SUPPLEMENTAL OPINION ON DENIAL OF PETITION FOR REHEARING.
Mr. JUSTICE DRUCKERdelivered the opinion of the court:
On January 18, 1974, this court issued its opinion affirming a judgment of the circuit court in favor of plaintiff for the return of plaintiff’s $50,000 deposit. Defendant had withheld these funds because of losses sustained as a result of certain commodities transactions which defendant claimed plaintiff authorized. Implicit in our opinion was the conclusion that Martin Scanlon, who admitted making the purchases of commodity futures, was defendant’s agent and not the agent of plaintiff. In the instant petition defendant asserts that this court misapprehended the state of the record when it found that the trial court’s determination of agency was not against the manifest weight of the evidence.* More specifically, defendant contends that Scanlon, in placing the March 20th trades, (1) was acting as plaintiff’s agent and not defendant’s agent, and (2) if he was defendant’s agent, he was acting outside the scope of his employment. To support this contention defendant relies on the facts that Scanlon received no salary from defendant and that plaintiff controlled Scanlon’s actions.
We have reviewed the record and find that the evidence overwhelmingly refutes defendant’s instant arguments. There is evidence to demonstrate that for a period of time, including the relevant dates in question, Scanlon was employed by defendant as a broker and manager of its Kansas City office. It is true, as defendant avers, that Scanlon did not receive a salary until April or May. However, he was being paid by defendant for soliciting business.
Defendant asserts that Scanlon was controlled by plaintiff. It must be noted that plaintiff had a non-discretionary account with defendant. Defendant could not act without specific orders as to price, quantity and commodity. Defendant, in its opening statement to the court, characterized its business as accepting and executing orders to buy or sell. Therefore, in carrying out defendant’s activities, Scanlon was limited to executing specific buy and sell orders from plaintiff. This evidence concerning the control plaintiff had over Scanlon is not indicative of an agency relationship. It was actually defendant who exercised control over Scanlon, for the evidence demonstrated that Scanlon was limited by defendant’s margin requirements which were communicated to him.

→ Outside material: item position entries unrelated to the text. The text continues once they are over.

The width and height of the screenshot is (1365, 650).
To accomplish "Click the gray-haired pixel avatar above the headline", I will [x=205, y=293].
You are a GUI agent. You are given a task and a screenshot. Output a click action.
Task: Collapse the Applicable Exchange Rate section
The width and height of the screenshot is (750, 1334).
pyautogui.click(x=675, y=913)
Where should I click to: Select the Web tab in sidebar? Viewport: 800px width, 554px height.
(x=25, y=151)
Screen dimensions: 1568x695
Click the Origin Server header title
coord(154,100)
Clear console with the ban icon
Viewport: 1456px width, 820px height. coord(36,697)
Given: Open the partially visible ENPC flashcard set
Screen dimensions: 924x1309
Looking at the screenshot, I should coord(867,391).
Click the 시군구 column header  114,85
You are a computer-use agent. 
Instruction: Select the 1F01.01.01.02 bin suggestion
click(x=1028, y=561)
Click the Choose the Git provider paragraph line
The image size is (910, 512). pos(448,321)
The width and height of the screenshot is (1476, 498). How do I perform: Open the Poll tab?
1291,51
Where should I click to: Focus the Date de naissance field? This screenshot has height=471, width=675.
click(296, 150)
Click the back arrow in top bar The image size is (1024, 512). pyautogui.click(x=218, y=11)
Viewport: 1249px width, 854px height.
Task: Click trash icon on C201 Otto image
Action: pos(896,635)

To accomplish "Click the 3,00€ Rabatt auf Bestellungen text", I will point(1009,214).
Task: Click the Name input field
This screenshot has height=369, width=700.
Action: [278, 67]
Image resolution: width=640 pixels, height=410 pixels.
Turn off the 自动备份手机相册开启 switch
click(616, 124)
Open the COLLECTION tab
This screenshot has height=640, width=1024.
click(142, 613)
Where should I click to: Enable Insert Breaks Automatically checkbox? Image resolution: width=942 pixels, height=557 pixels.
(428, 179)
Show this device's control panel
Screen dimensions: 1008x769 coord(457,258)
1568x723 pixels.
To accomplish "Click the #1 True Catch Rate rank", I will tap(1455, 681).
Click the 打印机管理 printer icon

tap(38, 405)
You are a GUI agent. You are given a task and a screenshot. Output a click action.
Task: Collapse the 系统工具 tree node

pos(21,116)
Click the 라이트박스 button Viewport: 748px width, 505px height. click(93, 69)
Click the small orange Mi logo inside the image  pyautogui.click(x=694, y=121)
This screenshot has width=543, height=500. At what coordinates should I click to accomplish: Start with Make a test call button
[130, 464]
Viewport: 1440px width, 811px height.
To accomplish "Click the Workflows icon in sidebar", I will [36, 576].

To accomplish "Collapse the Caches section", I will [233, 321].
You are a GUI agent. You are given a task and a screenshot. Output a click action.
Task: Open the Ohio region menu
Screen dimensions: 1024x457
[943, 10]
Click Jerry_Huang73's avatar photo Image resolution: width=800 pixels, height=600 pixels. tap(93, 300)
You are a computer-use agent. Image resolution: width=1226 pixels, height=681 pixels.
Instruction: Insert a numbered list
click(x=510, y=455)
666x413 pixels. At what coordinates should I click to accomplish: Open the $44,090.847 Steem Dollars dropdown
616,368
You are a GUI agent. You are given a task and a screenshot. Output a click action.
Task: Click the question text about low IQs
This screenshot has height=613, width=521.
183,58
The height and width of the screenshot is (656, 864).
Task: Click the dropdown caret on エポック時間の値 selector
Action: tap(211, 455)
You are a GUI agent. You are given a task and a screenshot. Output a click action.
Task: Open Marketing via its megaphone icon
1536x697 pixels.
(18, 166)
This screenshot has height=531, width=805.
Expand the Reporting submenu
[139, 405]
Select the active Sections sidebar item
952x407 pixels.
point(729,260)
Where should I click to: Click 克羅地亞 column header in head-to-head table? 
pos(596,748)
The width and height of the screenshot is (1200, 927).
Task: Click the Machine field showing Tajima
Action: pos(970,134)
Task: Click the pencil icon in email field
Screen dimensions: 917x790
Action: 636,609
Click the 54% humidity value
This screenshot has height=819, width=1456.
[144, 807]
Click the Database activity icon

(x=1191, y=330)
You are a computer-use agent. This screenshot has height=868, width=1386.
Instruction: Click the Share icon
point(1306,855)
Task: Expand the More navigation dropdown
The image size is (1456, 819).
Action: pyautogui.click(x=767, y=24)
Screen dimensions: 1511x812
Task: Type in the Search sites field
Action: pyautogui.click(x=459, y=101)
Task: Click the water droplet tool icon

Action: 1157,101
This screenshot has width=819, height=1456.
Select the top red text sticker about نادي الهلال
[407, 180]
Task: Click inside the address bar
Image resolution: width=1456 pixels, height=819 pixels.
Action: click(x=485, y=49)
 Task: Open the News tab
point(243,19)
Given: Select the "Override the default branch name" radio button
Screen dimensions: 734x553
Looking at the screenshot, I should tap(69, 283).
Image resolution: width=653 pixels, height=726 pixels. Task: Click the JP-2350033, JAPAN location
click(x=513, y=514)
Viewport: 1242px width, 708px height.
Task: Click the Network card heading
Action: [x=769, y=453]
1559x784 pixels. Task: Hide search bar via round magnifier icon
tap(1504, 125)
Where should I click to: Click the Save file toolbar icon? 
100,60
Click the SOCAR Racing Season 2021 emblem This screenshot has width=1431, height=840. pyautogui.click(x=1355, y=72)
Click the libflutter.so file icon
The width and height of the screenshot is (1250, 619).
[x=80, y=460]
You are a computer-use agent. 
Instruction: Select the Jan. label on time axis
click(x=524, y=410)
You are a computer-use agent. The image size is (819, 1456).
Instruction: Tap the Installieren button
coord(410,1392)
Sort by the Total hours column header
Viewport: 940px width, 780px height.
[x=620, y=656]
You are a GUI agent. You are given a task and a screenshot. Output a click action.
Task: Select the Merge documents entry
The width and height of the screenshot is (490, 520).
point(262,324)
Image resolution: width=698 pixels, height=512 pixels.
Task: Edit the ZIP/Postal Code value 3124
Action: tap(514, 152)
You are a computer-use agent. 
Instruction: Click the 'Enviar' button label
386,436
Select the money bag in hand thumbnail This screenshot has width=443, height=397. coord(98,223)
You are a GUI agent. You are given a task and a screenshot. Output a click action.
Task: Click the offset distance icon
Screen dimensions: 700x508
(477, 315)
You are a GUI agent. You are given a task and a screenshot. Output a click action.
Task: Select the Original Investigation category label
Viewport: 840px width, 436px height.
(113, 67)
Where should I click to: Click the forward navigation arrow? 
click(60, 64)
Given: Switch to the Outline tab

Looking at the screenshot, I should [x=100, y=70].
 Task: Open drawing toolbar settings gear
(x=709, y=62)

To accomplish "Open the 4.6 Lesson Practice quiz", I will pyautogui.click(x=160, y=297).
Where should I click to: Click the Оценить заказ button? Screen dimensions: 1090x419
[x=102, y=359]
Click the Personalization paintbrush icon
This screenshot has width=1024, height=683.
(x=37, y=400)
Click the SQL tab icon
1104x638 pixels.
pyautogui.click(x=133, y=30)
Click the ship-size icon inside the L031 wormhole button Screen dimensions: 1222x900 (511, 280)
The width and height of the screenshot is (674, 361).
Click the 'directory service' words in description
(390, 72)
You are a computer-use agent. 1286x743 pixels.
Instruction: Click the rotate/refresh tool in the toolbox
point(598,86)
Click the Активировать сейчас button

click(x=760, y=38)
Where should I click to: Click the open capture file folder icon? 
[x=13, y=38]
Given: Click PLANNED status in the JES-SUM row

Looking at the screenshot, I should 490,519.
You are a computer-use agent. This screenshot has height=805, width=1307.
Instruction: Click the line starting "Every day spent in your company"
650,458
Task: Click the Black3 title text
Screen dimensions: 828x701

The proof presented other factors which refute defendant’s contentions: No evidence was introduced that Scanlon executed orders through any other clearing members, besides defendant; Richard Becker, defendant’s vice-president, initially told plaintiff to put all orders through Scanlon; Becker stated that any refunds must be made directly to plaintiff and could not be given to Scanlon; and with regard to the alleged transaction in March, Scanlon was the person who initiated the first conversation with plaintiff, rather than plaintiff coming to Scanlon.
Defendant asserts that Scanlon looked to plaintiff for compensation and that he was only furthering his own interest, thus acting outside the scope of his employment. It bases this argument on the fact that in a prior trade (December) Scanlon received a gratuity from plaintiff. We have already noted that defendant paid Scanlon for soliciting customers. There was no evidence in the record to show that there was any agreement that plaintiff would compensate Scanlon for the alleged March trading. The most that can be said was that if plaintiff made a profit, he might have rewarded Scanlon with a gratuity. Also, any orders executed would directly benefit defendant’s interests. The executing of orders was defendant’s basic function. Defendant presented proof that a commission charge of $2700 would be due from the alleged transaction. This demonstrates that Scanlon was directly advancing defendant’s interests.
Finally, we take note of the following colloquy occurring between plaintiffs counsel, defendant’s counsel and the court:
“MR. COLLINS [plaintiff’s counsel]: The broker calls in the order on behalf of his own company. Scanlon, by statute, is the agent of Woodstock.
THE COURT: That is my understanding.
MR. COLLINS: And when Scanlon called Stavros who is also a Woodstock agent, that is two agents of the same principal talking to each other, and that conversation goes back and forth, which is self-serving, within the purview of his client’s business and not within the purview of my client.
MR. ROTHBART [defendant’s counsel]: We are not denying that.”
We have reviewed the cases cited by defendant and find them to be distinguishable on their facts. There was sufficient evidence in the record to support the finding that Scanlon was not plaintiff’s agent. The petition for rehearing is denied.
Petition for rehearing denied.
SULLIVAN, P. J., and LORENZ, J., concur.
In the original briefs filed with this court the issue of agency was raised only collaterally. Defendant alleged that Scanlon and plaintiff were acting in concert and so plaintiff should have been bound by Scanlon’s actions. No case authority was originally cited to support the contention that Scanlon was plaintiff’s agent.